An out‑of‑bounds read occurs in the Linux kernel’s io_uring implementation. When the IORING_SETUP_SQE_MIXED flag is enabled without IORING_SETUP_NO_SQARRAY, a bounds check that was meant to guard a 128‑byte SQE operation validates the logical queue head instead of the physical SQE index. The sq_array interface lets an unprivileged user map a logical position to any physical slot, so setting sq_array[N] to the last physical entry causes the 128‑byte memcpy in io_uring_cmd_sqe_copy() to read 64 bytes beyond the end of the SQE array. Based on the description, it is inferred that this over‑read could disclose adjacent kernel memory contents, but the original text does not confirm a direct privilege escalation or code execution capability.

All Linux kernels that implement io_uring and allow the IORING_SETUP_SQE_MIXED flag without IORING_SETUP_NO_SQARRAY are affected. The vulnerability is present in the generic linux_kernel releases and specifically in the 7.0 release candidates (rc1, rc2, rc3) until the commit that replaces the improper bounds check is merged. Distributions packaging kernel versions prior to this commit, regardless of patch level, remain vulnerable unless the kernel is rebuilt or the feature is disabled.

The CVSS score of 7.1 indicates a high severity impact, while the EPSS score of less than 1 % signals a very low probability that this flaw will be actively exploited.
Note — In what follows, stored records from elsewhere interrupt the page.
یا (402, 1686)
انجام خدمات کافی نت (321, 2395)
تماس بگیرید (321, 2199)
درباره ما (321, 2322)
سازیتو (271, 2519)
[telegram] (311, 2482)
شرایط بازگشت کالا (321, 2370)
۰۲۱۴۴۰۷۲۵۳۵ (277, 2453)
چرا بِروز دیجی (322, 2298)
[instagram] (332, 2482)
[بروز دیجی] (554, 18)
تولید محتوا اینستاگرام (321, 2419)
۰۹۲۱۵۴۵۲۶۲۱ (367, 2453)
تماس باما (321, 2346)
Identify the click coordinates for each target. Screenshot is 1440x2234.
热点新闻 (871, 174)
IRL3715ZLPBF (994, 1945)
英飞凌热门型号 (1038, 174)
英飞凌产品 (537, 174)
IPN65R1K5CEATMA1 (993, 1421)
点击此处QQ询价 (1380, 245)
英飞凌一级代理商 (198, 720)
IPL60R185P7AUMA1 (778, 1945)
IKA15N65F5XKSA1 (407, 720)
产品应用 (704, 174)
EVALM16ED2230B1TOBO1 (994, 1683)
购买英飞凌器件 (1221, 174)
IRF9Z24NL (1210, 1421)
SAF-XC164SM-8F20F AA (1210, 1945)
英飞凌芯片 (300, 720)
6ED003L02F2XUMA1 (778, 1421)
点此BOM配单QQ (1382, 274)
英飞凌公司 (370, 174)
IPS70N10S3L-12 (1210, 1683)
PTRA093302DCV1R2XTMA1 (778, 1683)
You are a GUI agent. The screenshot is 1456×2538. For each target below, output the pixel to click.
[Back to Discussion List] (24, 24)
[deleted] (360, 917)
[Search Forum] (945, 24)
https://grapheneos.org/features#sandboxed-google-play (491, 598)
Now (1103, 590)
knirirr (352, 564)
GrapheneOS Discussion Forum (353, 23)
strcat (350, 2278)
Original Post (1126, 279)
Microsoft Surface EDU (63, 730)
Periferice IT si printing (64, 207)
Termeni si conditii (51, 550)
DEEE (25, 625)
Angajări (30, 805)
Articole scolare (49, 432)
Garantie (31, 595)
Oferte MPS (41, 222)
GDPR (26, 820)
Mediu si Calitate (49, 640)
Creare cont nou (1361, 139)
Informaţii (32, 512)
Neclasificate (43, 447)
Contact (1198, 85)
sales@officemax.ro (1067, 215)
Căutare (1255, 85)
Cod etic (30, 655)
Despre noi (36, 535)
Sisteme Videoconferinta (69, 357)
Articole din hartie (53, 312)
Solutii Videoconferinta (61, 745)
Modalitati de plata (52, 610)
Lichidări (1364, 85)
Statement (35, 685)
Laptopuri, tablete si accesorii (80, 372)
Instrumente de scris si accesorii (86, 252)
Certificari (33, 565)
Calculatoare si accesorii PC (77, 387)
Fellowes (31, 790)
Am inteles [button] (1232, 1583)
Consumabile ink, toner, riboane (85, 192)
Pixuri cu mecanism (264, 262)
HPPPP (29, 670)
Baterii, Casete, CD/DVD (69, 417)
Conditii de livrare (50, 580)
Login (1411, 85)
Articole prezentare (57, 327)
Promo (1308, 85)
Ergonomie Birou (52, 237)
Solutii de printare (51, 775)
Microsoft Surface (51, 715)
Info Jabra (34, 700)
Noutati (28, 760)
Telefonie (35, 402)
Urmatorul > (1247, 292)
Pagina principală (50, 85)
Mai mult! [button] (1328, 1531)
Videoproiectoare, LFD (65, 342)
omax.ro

The vulnerability is not listed in CISA’s KEV catalog. The likely attack vector is local: an attacker only needs the ability to create an io_uring instance with the SQE_MIXED flag and manipulate the sq_array entries, a capability available to unprivileged users by default. Based on the description, it is inferred that the exploit allows an out‑of‑bounds read of kernel memory but does not directly provide elevation of privilege or arbitrary code execution; however, the leaked data could assist in a combination attack.